His public schooling came at Macdonald Campus of McGill University and went on to study engineering at McGill. where he also played football. (Another source says that he was a music major at McGill.)

==Radio==
Todd sang on a radio program in Canada in 1933.

After he came to the United States in 1938 to sing on broadcasts of Larry Clinton's orchestra, Todd became a favourite with radio listeners across the country.

During 1944–1945, Todd spent a year on a USO tour, entertaining troops during World War II. He returned to network radio July 28, 1945, on Your Hit Parade, replacing Lawrence Tibbett as the featured male singer, counterpart to Joan Edwards.

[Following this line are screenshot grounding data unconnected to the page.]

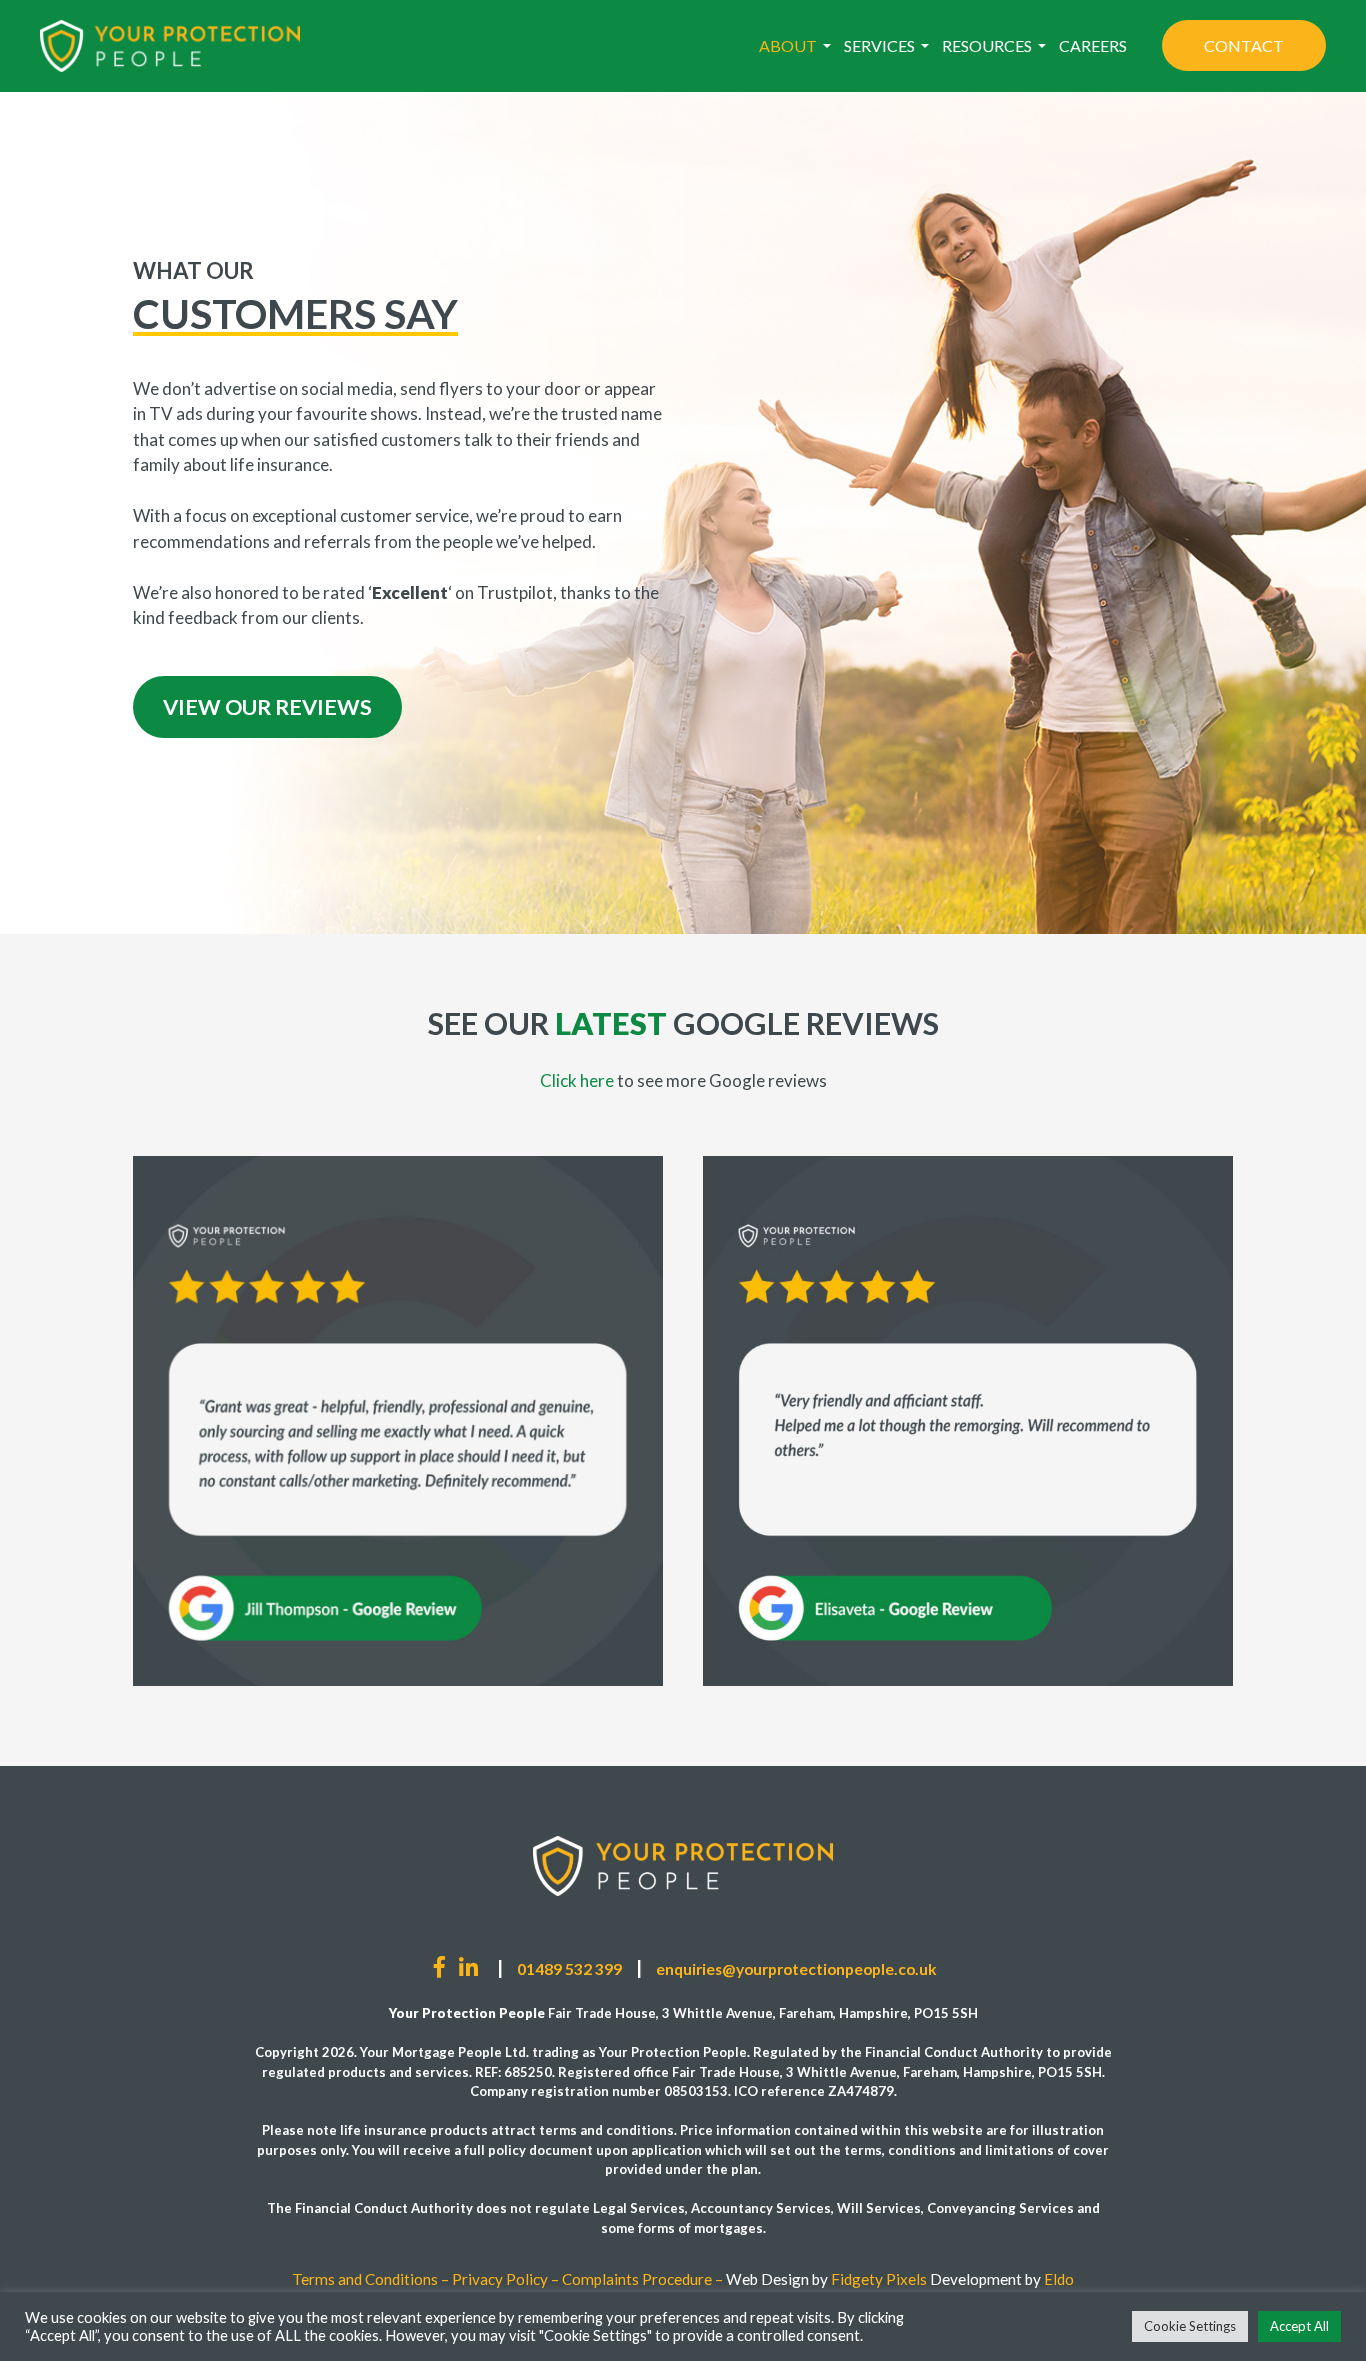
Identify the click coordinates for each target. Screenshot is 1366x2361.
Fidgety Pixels (879, 2279)
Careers (1093, 45)
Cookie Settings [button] (1190, 2326)
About (788, 45)
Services (879, 45)
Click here (578, 1080)
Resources (987, 45)
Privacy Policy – (505, 2279)
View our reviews (267, 707)
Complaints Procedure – (642, 2279)
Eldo (1059, 2279)
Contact (1244, 45)
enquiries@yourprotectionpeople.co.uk (796, 1969)
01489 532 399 (569, 1969)
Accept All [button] (1299, 2326)
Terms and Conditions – (370, 2279)
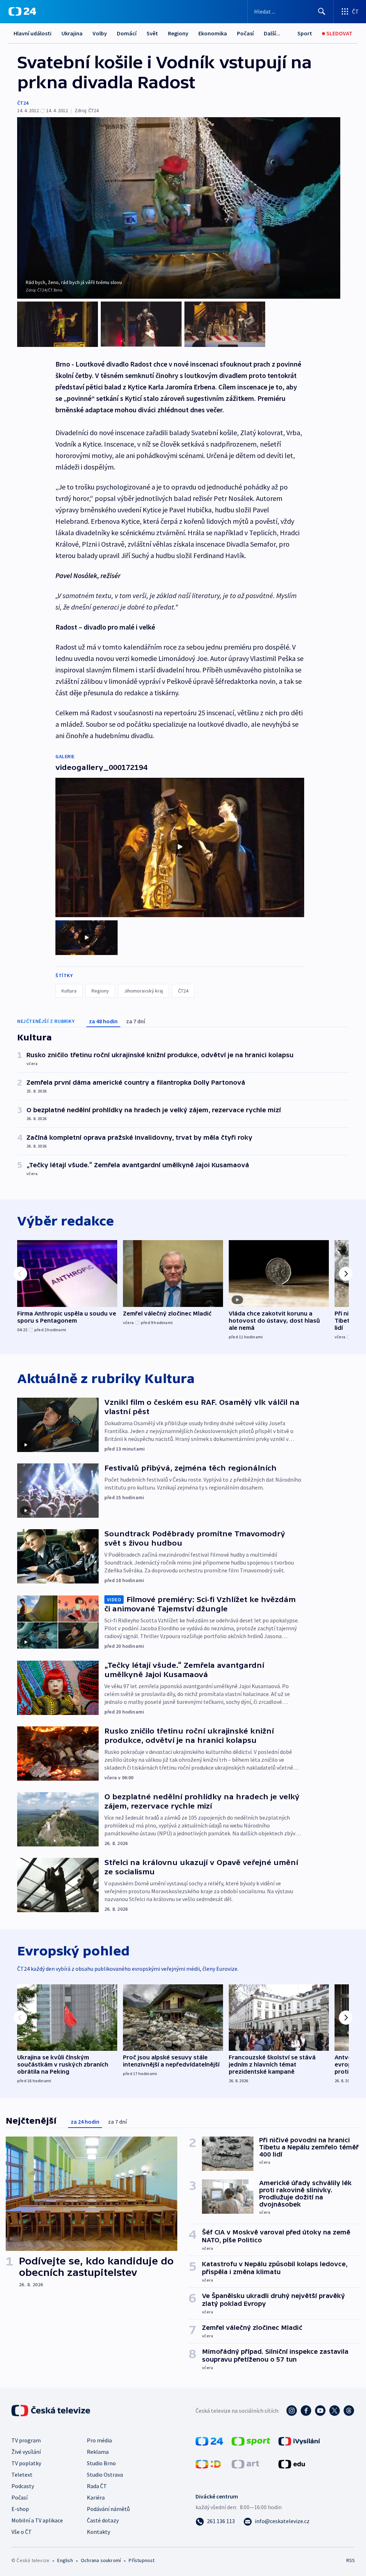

He was a soloist on programs such as Melody and Madness, Avalon Time, Rinso-Spry Vaudeville Theatre, Hometown Incorporated, and Show Boat.

==Recording==
In the late 1930s, Todd signed a contract with RCA Victor to record for the company's Bluebird Records label. During his career he recorded such hits as "You're the Only Star in My Blue Heaven", "It's A Hap-Hap-Happy Day" and "Blue Orchids". In a 1940 magazine article, a writer commented, "He has the heaviest record-making schedule of any singer in the country."

===Hit records===

| Year | Single | Chart positions |  |  |  |  |
| US | US R&B | US AC | US Country | UK |
| 1938 | "The Girl in the Bonnet of Blue" | 9 | — | — | — | — |
| "Love Doesn't Grow on Trees" | 20 | — | — | — | — |
| "When Paw Was Courtin' Maw" | 9 | — | — | — | — |
| 1939 | "Little Sir Echo" | 10 | — | — | — | — |
| "It's a Hundred to One (I'm in Love)" | 12 | — | — | — | — |
| 1940 | "To You, Sweetheart, Aloha" | 10 | — | — | — | — |
| "The Gaucho Serenade" | 4 | — | — | — | — |
| "Angel in Disguise" | 13 | — | — | — | — |
| "The Singing Hills" | 16 | — | — | — | — |
| "Make Believe Island" | 14 | — | — | — | — |
| "All This and Heaven Too" | 20 | — | — | — | — |
| "You Can't Brush Me Off" (with Dinah Shore) | 24 | — | — | — | — |
| "Goodnight, Mother" | 24 | — | — | — | — |
| 1950 | "Daddy's Little Girl" (with Phil Ellis Choristers) | 11 | — | — | — | — |
| 1953 | "Till I Waltz Again with You | 17 | — | — | — | — |

==Film==
Todd made a couple of short features for Paramount Pictures.